** start LISTED RECORDS **

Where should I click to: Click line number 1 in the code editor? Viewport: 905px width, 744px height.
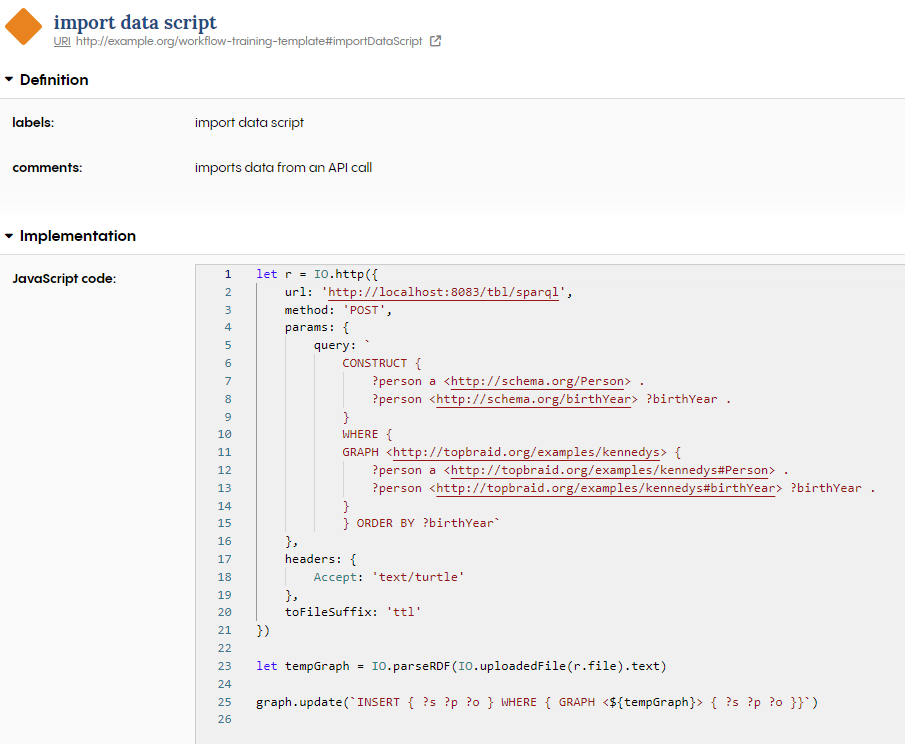pyautogui.click(x=228, y=274)
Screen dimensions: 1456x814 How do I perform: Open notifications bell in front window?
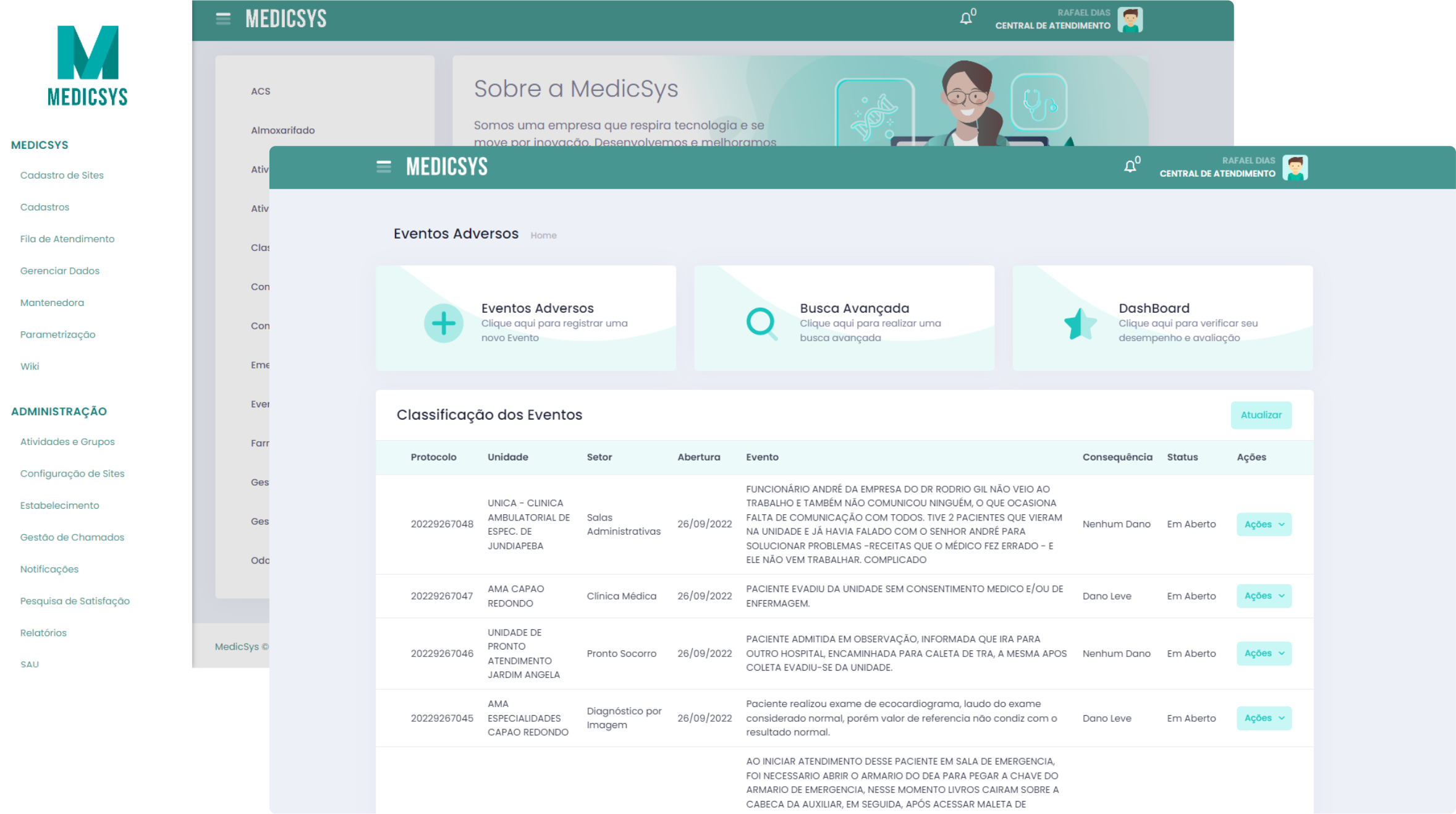(x=1130, y=166)
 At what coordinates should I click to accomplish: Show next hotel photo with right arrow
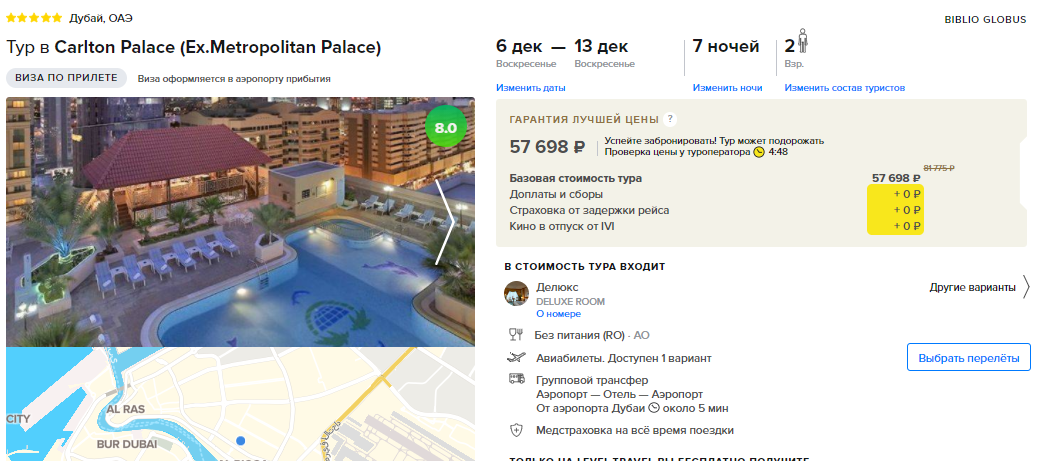point(446,222)
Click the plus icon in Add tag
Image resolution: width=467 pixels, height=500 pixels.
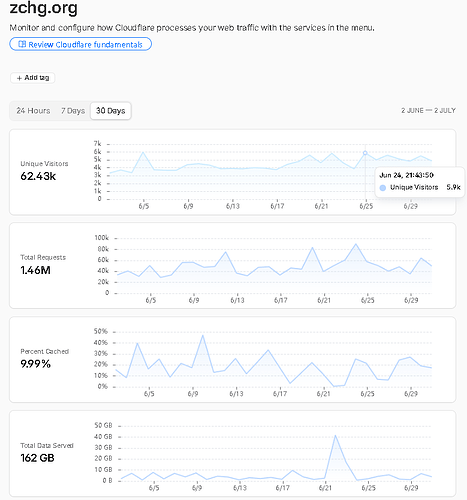pyautogui.click(x=19, y=78)
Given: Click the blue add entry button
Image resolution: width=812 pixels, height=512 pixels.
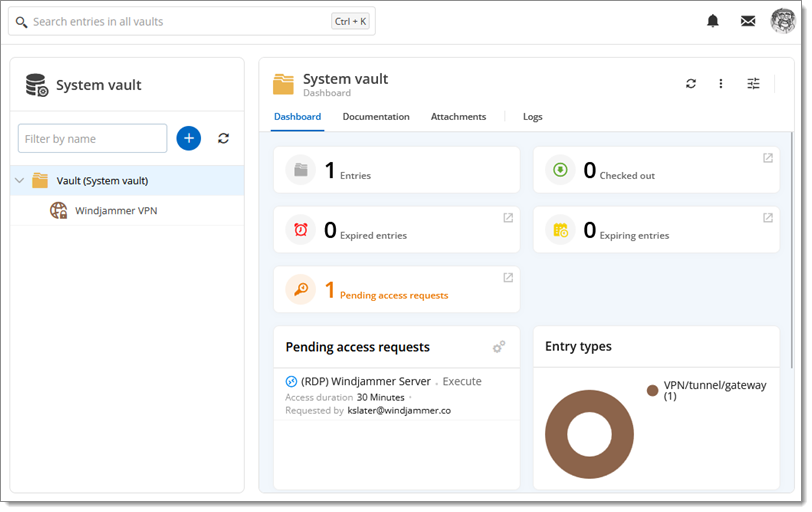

** end LISTED RECORDS **

EXERCISE BRIEF
Reproduce every line of the items above word for word, leaving out the pictures.

RESULT OF THIS EXERCISE
Where should I click to: Click line number 1 in the code editor? Viewport: 905px width, 744px height.
pyautogui.click(x=228, y=274)
Screen dimensions: 1456x814 How do I perform: Open notifications bell in front window?
(x=1130, y=166)
 At what coordinates should I click to accomplish: Show next hotel photo with right arrow
point(446,222)
Click the plus icon in Add tag
Image resolution: width=467 pixels, height=500 pixels.
pyautogui.click(x=19, y=78)
Given: Click the blue add entry button
Image resolution: width=812 pixels, height=512 pixels.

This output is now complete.